Quello che le «quirinarie» non dicono. Sono notti insonni, di telefonate e trattative, di accordi sottobanco e promesse di debito, di illusioni e maledizioni, di schede firmate dai vendoliani per renderle riconoscibili e fugare ogni marchio da franco tiratore. Non c'è trasparenza al gioco dei troni. Sono tutti opachi, compreso Grillo.
La storia comincia con una telefonata serale. Prodi giovedì parte dal Mali e fa tappa a Parigi ed è da lì che parla con Renzi. La sintesi della chiacchierata è questa. «Matteo guarda che una settantina di parlamentari a Cinque Stelle voteranno per me». Renzi in certe cose è come San Tommaso, se non tocca non crede. «E Grillo lo sa?». Il Professore assicura che lui parla direttamente con il capo, il leader carismatico del movimento, e l'accordo è questo. Renzi resta scettico, oltretutto in questi giorni sta giocando su più tavoli e se con la sinistra si accorda con Prodi con la destra sussurra a D'Alema. Nel gioco dei troni, prima regola, bisogna lasciarsi aperte tutte le possibilità. È così che si limita a dire all'ex premier bolognese, si vedrà. Aspettiamo la prova della quarta votazione.
Arriva il mattino. L'appoggio dei cinquestelle si riduce. Grillo fa sapere che più di 42-43 voti non riesce a dare. Alla fine per beffa o necessità non saranno più di una ventina. Il risultato è l'imbarazzante capitombolo di Prodi, con i 101 voti mancanti su 496, la rabbia e lo sconforto per essere stato tradito e ingannato per la terza volta dagli eredi di Botteghe Oscure, l'assoluta inaffidabilità di Bersani che si è fatto la fama, non del tutto immeritata, di brucia candidati, tanto che ormai c'è il fuggi fuggi dall'indice di Bersani: «se ci nomina siamo perduti». Tutto questo naturalmente non ha nulla a che fare con la sfiga e neppure con il proverbiale masochismo della sinistra italiana. È che Bersani, raccontano nel partito, è andato completamente in barca. Il risultato è che il Pd è finito sugli scogli, distrutto, sconquassato, annebbiato e aggrappato ai relitti e in balìa delle correnti. Come ripetono in molti nel Palazzo: il Pd è morto.

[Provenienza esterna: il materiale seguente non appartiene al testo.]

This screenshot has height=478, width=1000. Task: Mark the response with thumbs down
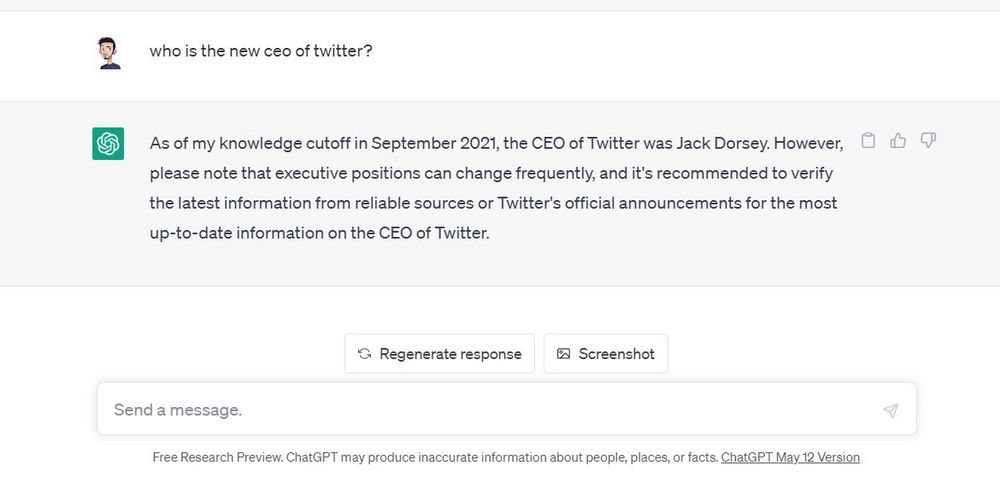[x=928, y=140]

In questo naufragio resta Massimo D'Alema. È lui che ancora spera di approdare da qualche parte. Sa che il Quirinale è la sua ultima occasione. È invecchiato, aspettando. E ora il Colle gli appare come l'ultima grande occasione per chiudere la carriera da re. Sette anni sono un orizzonte ampio, di grande respiro, con la possibilità di guidare il passaggio dalla melma della seconda repubblica verso un nuovo futuro. Lui ci crede ed ha ancora la forza per provarci. Nel gioco dei troni le informazioni sono oro. D'Alema ne ha. Sapeva del patto tra Grillo e Prodi, qualcuno lo ha avvisato, magari lo stesso Renzi, magari no. La sua mossa, veloce, rapida, come una controffensiva: abbassare il livello di consenso del grande avversario del '98. Prodi va disarcionato. Non solo non deve arrivare al quorum, impresa già difficile, ma serve il Ko, la dimostrazione matematica che nella sua bisaccia non sono ci sono i voti promessi, ma il vuoto di tanti inganni e illusioni. È così che il lider maximo invita i suoi grandi elettori a diversificare le preferenze, facendo cadere sul nome di Rodotà, candidato grillino, un'ottantina di schede. La trappola è servita.
Quando arriva il verdetto Prodi quasi non ci crede. Telefona a Roma per parlare con Arturo Parisi, Sandra Zampa, Ricky Levi. Che è successo? Come è possibile, sono stati loro a tirarmi per la giacca? Prodi giura che il Quirinale non era più neppure nei suoi piani. È stato Bersani a farlo candidare per acclamazione da tutto il suo partito. Il professore è rimasto ancora una volta vittima dei giochi di potere interni alla sinistra. Si racconta che Bersani avesse promesso a D'Alema di far uscire, nella riunione notturna al Capranichetta, il nome di Prodi come il risultato di mini primarie a voto segreto. Invece il segretario arriva e annuncia, come fa ogni volta: il prescelto è Prodi.